Almost 500 people turned out at Stonebridge Country Club to see
Sorenstam blow her drive through the elbow of the fairway and
beyond where a local radio host, Kellogg executive and two contest
winners she was playing with hit their tee shots.
Still, that was 19,500 or so fewer spectators than turned up
last week to see her do the same to PGA Tour pros Aaron Barber and
Dean Wilson at Colonial Country Club.
Nobody would like to close that attendance gap faster than LPGA
Tour commissioner Ty Votaw. Advance ticket sales for this week are
up 70 percent, and walk-up sales for practice rounds and the pro-am
were four times larger than a year.

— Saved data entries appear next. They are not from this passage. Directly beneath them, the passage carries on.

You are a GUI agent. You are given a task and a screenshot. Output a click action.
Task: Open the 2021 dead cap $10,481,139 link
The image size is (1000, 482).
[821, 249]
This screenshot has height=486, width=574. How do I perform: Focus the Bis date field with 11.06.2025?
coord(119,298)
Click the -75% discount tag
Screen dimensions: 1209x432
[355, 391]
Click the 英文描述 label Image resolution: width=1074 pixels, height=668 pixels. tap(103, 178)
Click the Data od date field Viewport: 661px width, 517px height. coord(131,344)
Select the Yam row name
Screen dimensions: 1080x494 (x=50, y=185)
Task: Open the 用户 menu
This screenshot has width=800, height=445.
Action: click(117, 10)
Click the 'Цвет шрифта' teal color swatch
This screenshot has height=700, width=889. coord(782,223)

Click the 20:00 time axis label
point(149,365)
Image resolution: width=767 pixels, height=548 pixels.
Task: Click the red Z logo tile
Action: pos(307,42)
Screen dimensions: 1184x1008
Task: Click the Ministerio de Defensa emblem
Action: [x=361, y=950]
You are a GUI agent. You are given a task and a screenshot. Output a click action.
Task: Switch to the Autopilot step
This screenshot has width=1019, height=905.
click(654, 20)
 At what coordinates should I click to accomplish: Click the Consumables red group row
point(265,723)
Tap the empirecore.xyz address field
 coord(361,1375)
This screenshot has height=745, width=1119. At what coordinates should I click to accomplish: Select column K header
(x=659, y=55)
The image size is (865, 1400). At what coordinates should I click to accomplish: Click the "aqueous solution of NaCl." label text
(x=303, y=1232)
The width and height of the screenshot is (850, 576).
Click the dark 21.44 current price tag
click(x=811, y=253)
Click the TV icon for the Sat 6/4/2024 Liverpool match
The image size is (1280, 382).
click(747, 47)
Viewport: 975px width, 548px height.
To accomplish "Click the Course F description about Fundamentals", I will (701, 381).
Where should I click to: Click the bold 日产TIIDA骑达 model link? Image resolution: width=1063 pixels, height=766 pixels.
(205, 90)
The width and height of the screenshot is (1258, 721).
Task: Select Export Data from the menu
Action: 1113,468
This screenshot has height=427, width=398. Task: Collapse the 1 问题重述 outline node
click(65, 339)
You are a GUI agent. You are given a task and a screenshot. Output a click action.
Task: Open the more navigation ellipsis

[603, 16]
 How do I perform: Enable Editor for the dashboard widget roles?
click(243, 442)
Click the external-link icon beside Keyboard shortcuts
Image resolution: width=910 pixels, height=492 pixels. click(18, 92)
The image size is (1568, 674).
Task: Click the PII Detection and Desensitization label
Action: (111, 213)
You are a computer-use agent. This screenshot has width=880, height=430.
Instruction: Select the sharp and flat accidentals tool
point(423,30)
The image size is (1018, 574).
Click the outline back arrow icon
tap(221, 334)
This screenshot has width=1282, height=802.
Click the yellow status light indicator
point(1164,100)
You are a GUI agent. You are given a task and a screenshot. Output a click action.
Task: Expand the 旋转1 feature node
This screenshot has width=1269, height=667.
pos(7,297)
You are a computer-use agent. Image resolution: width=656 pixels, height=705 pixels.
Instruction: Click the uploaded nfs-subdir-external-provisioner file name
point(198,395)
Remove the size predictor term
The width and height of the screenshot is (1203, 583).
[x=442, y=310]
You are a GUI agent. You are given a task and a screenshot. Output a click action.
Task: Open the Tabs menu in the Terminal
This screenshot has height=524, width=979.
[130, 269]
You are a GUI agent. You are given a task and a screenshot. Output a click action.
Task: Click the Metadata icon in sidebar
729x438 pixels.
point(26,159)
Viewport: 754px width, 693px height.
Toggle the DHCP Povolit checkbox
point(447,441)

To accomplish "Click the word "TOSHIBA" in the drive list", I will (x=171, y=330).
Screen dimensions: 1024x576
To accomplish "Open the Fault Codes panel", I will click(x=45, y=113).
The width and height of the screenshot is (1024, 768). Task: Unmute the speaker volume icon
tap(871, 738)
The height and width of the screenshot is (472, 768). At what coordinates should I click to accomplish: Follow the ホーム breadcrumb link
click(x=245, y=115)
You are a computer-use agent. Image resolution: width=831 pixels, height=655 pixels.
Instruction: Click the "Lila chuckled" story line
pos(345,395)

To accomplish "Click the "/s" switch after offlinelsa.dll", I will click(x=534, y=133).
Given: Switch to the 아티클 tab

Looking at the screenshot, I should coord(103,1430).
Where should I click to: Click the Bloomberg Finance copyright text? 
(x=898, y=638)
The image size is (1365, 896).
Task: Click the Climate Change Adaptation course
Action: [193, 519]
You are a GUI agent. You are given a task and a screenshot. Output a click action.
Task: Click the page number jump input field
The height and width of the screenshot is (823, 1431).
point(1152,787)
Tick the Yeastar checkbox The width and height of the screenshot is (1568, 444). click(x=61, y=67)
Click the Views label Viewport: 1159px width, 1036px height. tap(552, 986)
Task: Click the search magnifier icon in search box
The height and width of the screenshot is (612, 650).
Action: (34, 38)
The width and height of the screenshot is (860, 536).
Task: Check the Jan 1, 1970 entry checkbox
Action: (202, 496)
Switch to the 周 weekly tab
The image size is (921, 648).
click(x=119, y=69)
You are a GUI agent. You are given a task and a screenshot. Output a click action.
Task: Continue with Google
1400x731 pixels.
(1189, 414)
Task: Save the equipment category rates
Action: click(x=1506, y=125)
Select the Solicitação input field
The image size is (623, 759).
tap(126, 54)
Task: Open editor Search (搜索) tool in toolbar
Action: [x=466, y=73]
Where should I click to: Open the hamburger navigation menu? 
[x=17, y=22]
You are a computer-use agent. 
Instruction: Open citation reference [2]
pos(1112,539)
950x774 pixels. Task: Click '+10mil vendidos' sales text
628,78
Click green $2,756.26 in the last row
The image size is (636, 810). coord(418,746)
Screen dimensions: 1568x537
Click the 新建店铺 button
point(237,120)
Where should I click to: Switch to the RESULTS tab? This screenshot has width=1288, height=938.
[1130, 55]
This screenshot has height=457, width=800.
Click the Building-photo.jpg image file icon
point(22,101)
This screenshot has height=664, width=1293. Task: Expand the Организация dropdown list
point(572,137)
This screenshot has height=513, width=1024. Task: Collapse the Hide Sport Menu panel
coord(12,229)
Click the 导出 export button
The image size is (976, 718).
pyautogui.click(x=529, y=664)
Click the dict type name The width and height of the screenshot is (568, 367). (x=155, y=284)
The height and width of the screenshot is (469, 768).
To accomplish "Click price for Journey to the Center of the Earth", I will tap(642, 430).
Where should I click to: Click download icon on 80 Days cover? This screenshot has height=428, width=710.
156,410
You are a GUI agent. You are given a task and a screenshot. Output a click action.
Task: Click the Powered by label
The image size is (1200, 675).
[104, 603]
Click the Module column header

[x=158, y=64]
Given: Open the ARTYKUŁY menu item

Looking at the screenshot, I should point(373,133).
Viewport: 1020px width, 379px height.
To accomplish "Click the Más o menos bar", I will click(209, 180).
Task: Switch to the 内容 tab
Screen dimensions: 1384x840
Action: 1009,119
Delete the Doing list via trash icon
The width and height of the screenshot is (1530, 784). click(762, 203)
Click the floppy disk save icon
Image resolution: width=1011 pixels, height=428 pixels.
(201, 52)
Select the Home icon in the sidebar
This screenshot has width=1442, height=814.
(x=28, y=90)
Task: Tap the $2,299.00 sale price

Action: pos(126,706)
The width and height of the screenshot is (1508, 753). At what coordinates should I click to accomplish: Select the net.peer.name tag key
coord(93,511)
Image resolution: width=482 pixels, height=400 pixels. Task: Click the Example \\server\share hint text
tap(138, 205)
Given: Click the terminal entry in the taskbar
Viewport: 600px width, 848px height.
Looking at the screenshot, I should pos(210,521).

Last year's tournament drew
only 55,000. Sorenstam had that many spectators on just three holes
And now it's Votaw's job -- as well as Sorenstam and her LPGA
colleagues -- to bring part of that audience to their game.
"Because of last week, she's lapped by several times the amount
of attention Nancy Lopez got when she first came out here in
1978,'' he said, then paused to watch a gaggle of reporters and
cameras follow Sorenstam down a narrow path toward the practice
"One of the big attractions in golf, in any sport, really is
the chance to see the thing that everybody has been talking about.
And right now, we've got her.''
But even that kind of fame comes with an expiration date.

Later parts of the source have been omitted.